Ese estatus como un servicio esencial le otorgó a Kitagawa, con la excepción de un artículo revelador en una revista en 1999 y un caso civil relacionado que llegó al tribunal superior de Tokio en 2004, protección casi total contra un escrutinio serio, que duró hasta su muerte en 2019.
Después de que se emitiera el documental de la BBC sobre Kitagawa en marzo, se trazaron paralelismos con el doloroso ajuste de cuentas de Gran Bretaña con los crímenes del artista Jimmy Savile. Aquí también había un catálogo de abuso sexual por parte de un vil excéntrico que aprovechó un poder extraordinario durante décadas y se ocultó, con la connivencia de los medios, a plena vista. Aquí, también, había un abusador en torno al cual se arremolinaron las acusaciones durante años, pero cuyo merecido, aunque explosivo, tuvo un boom póstumo hueco.
Y si bien es tentador sugerir que Japón está al borde de una gran avalancha similar de verdades y retorcimientos de manos, es probable que los medios de comunicación decidan que simplemente tiene mucho que perder. En el peor de los casos, no investigará; en el mejor de los casos lo hará, pero puede concluir firmemente que Kitagawa fue la excepción, no la regla.

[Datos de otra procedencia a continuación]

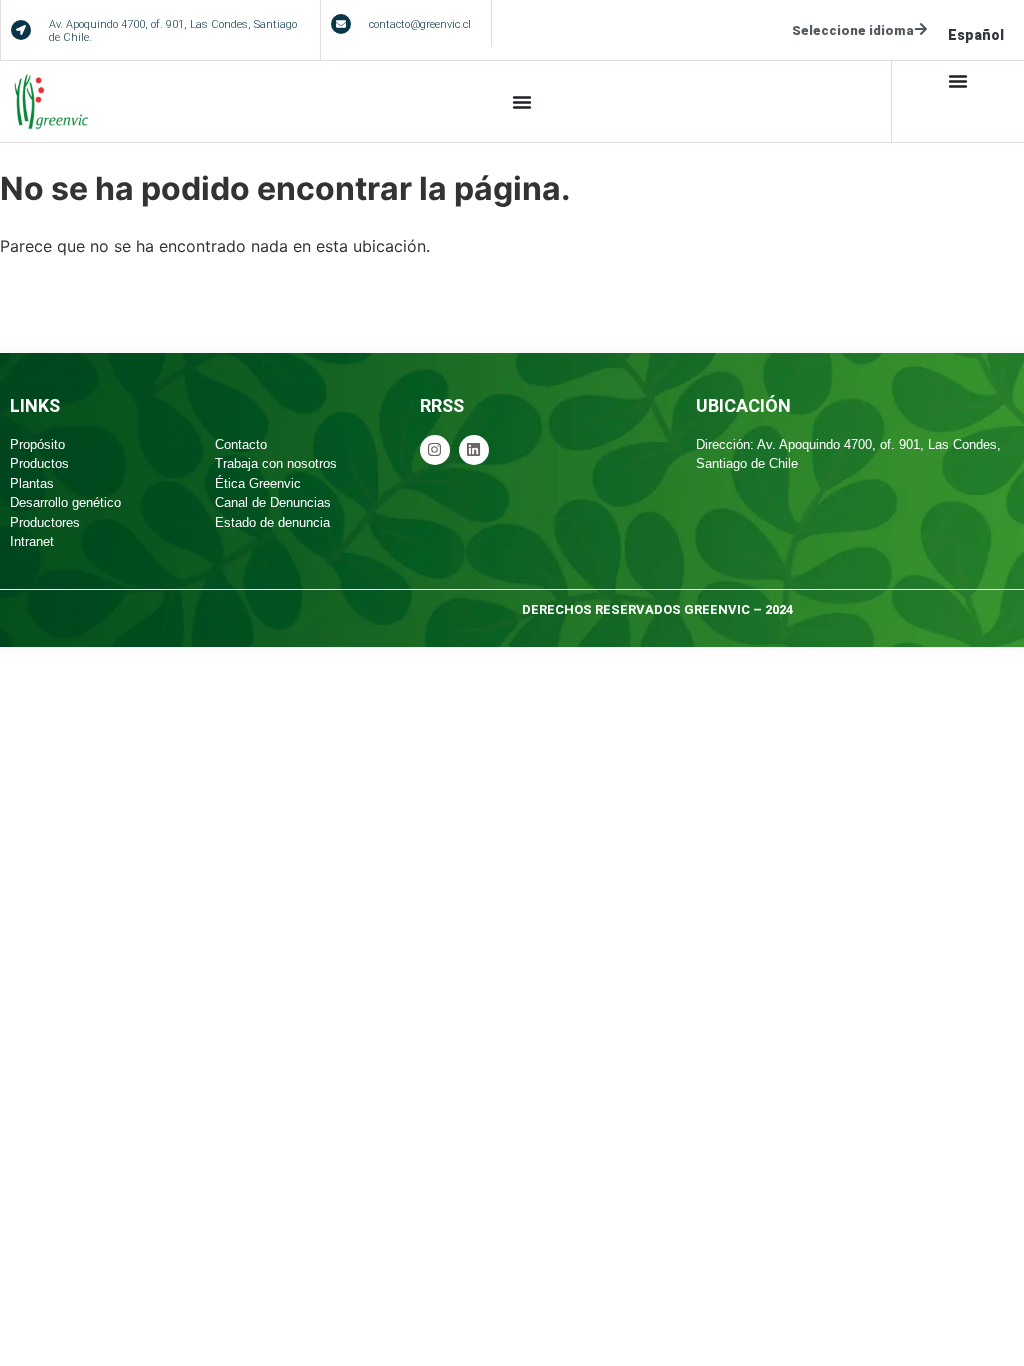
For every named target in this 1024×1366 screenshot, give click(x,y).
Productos (39, 463)
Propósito (37, 444)
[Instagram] (435, 450)
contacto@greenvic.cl (420, 24)
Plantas (32, 483)
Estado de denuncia (272, 522)
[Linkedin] (474, 450)
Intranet (32, 541)
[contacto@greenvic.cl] (341, 24)
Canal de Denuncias (273, 502)
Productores (45, 522)
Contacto (241, 444)
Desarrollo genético (65, 502)
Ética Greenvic (258, 483)
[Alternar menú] (522, 102)
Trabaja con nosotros (276, 463)
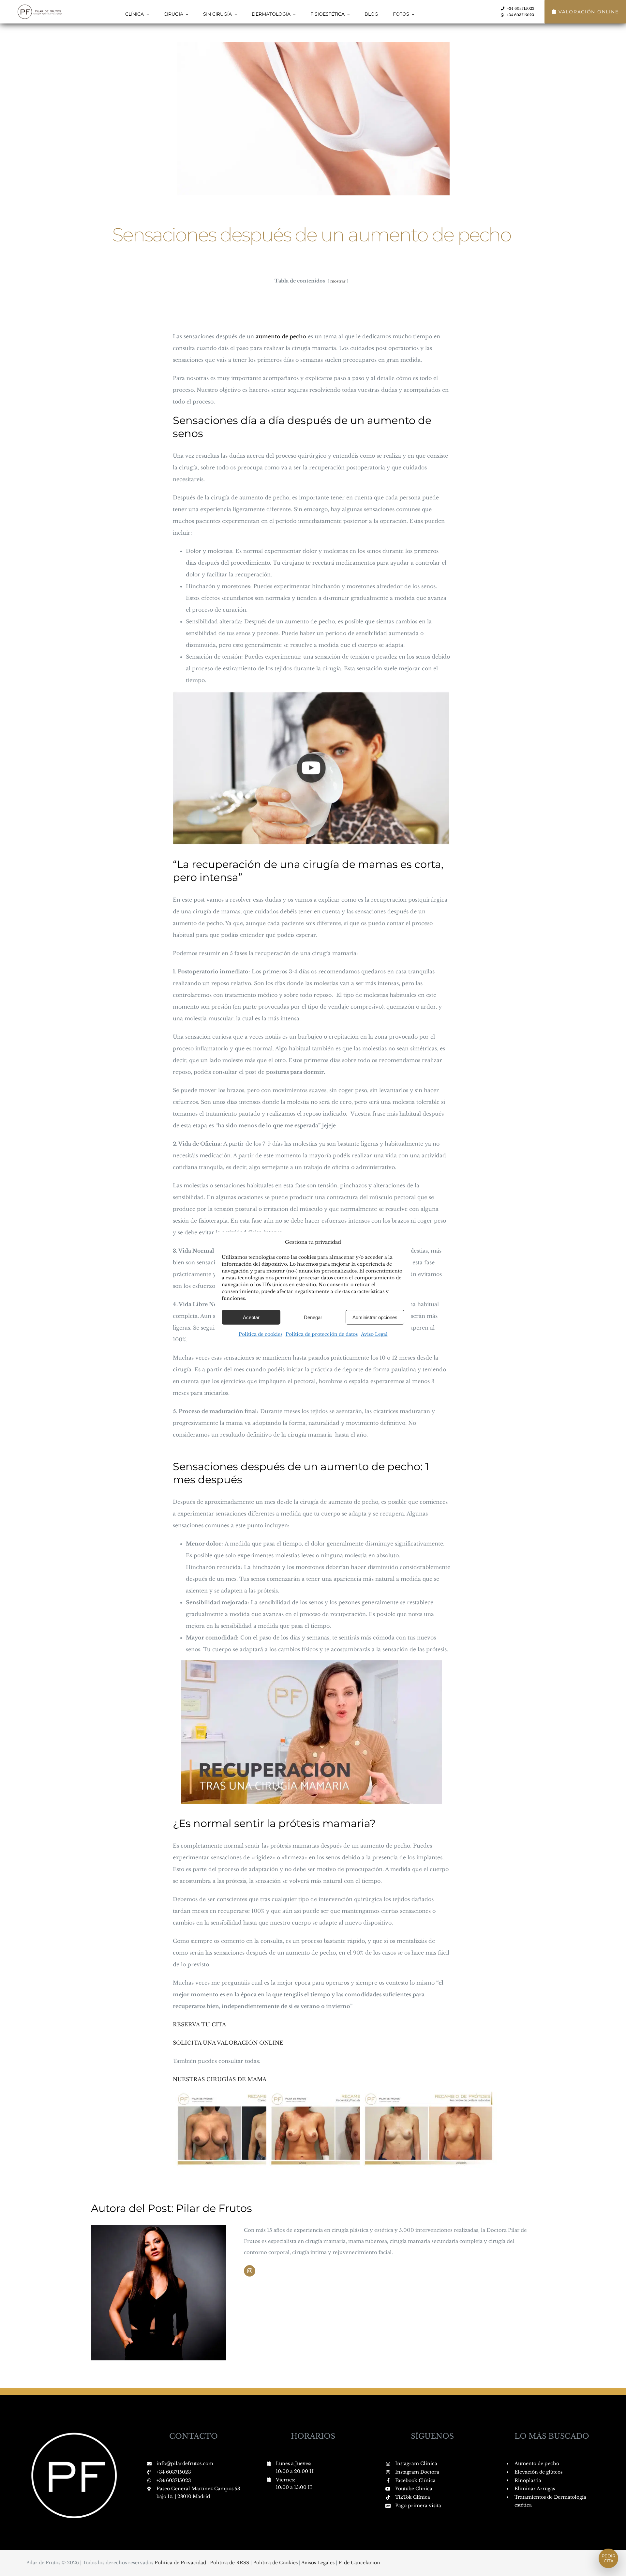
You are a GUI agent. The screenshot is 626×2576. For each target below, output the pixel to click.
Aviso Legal (374, 1334)
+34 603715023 (173, 2472)
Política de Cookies (276, 2563)
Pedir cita (608, 2558)
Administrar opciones (374, 1317)
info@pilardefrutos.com (184, 2463)
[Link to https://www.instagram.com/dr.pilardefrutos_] (249, 2271)
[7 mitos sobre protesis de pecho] (311, 694)
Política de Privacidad (181, 2563)
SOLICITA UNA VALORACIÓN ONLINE (228, 2042)
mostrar (338, 281)
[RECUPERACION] (311, 1663)
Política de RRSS (229, 2563)
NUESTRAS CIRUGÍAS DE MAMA (219, 2079)
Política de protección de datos (322, 1334)
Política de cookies (260, 1334)
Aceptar (251, 1317)
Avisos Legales (318, 2563)
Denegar (313, 1317)
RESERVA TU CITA (199, 2024)
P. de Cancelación (359, 2563)
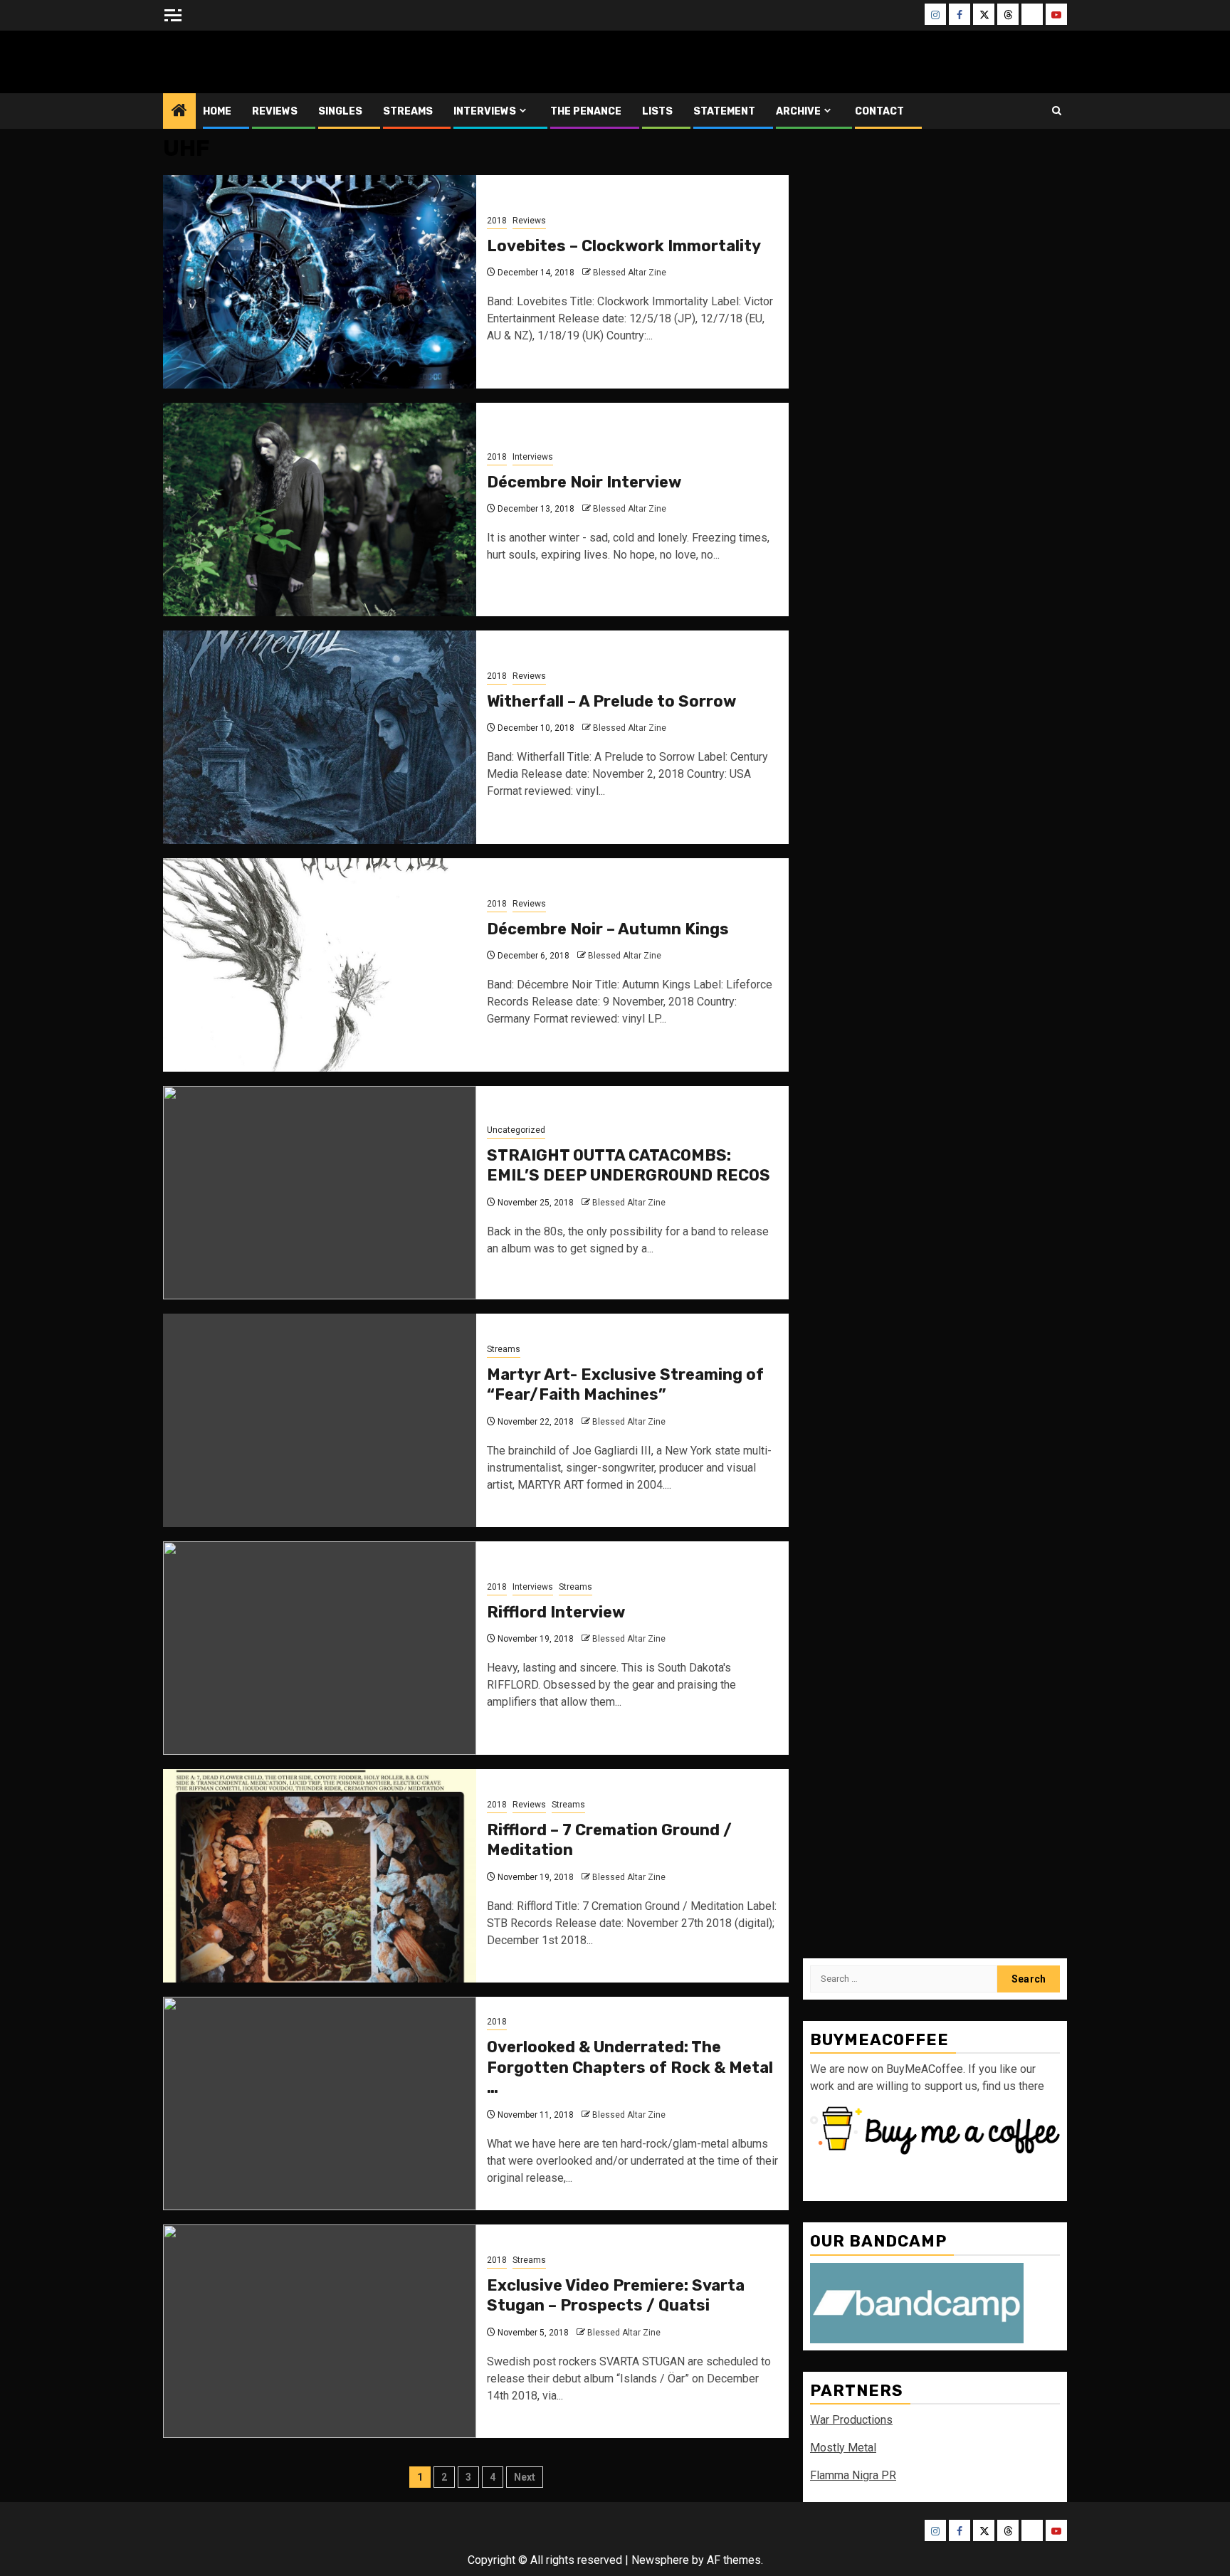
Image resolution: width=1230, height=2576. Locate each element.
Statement (724, 111)
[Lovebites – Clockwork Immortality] (319, 282)
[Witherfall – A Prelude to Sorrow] (319, 737)
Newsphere (660, 2560)
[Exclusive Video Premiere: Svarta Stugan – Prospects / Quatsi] (319, 2331)
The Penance (585, 111)
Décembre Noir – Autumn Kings (608, 929)
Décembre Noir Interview (584, 482)
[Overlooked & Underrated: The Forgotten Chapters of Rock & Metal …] (319, 2103)
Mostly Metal (843, 2447)
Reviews (275, 111)
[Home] (179, 112)
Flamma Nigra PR (853, 2475)
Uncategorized (516, 1130)
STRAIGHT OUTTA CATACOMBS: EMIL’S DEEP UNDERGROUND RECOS (628, 1166)
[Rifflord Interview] (319, 1648)
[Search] (1057, 111)
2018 (497, 221)
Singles (340, 111)
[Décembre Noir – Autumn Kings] (319, 965)
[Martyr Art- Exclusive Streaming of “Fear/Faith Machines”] (319, 1420)
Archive (798, 111)
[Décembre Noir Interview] (319, 509)
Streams (408, 111)
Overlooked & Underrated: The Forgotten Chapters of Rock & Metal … (630, 2067)
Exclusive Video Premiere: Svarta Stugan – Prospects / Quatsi (616, 2296)
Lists (657, 111)
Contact (879, 111)
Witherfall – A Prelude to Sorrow (611, 701)
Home (217, 111)
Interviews (484, 111)
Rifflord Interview (556, 1612)
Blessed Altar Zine (257, 61)
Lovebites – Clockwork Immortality (624, 245)
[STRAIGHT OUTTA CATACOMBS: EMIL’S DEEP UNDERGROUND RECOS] (319, 1192)
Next (524, 2477)
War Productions (851, 2420)
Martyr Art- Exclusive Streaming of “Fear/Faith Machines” (625, 1385)
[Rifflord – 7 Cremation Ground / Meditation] (319, 1876)
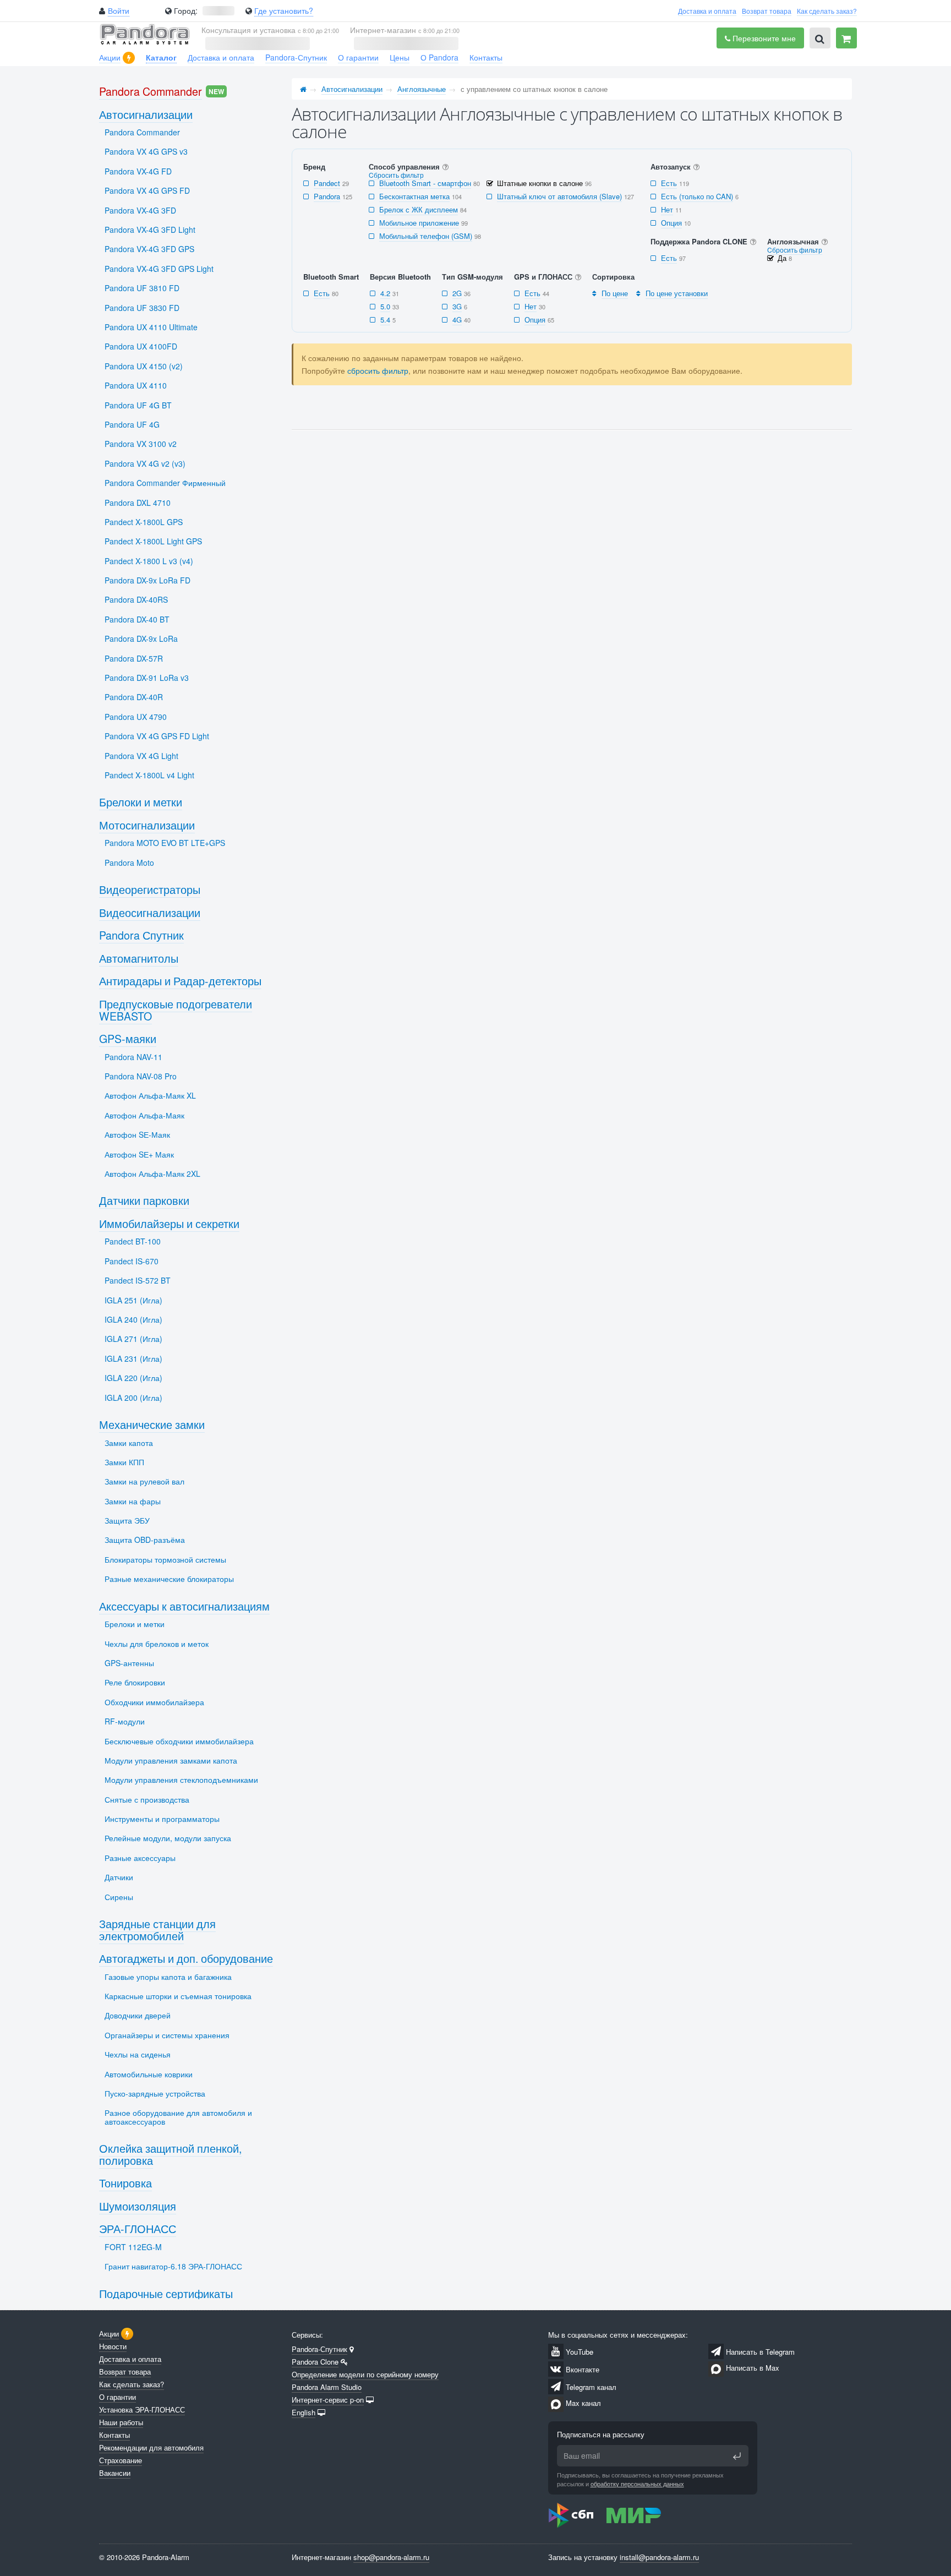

Sin embargo, hay una forma de abordar esto que trata el asunto como una advertencia y crea un enfoque en la crisis más amplia: la del buen gobierno corporativo y la atroz concentración de poder que permite su ausencia.
El estatus divino conferido a Kitagawa como fundador industrial pionero tiene eco en todo el Japón empresarial. Existe una profunda renuencia a permitir que los estándares más altos de gobierno limiten estas cifras, pero también se reconoce cada vez más a regañadientes que puede ser la única forma de reducir el potencial de abuso.
La diferencia fundamental entre Savile y Kitagawa es que este último era presidente y fundador de una gran empresa, y las relaciones que lo protegían eran corporativas. Los clientes de J&A son los grandes grupos de medios que dominan la televisión japonesa y los cientos de empresas que la utilizan, y otras agencias, para promocionar sus productos.
Esas empresas están bajo una presión cada vez mayor para demostrar una mejor gobernanza y para cuestionar mucho de lo que no ha sido cuestionado durante años. Si las normas de gobernanza más sólidas pueden empujar a las gerencias a asumir la responsabilidad por las irregularidades en sus cadenas de suministro, eso debería incluir las cadenas de suministro humanas en las que confían para los anuncios, los embajadores de la marca y el llenado de interminables horas de radio.
Esto es más fácil dicho que hecho. La habilidad de Kitagawa consistía en brindar lo que el Japón corporativo necesitaba de la manera más ordenada posible: talento perfectamente empaquetado, listo para cantar, bailar y posar a la orden. Pero una mejor gobernanza suele ser complicada. Las empresas sabían que había un alto precio por esa pulcritud, y es hora de admitir que no deberían haberlo pagado.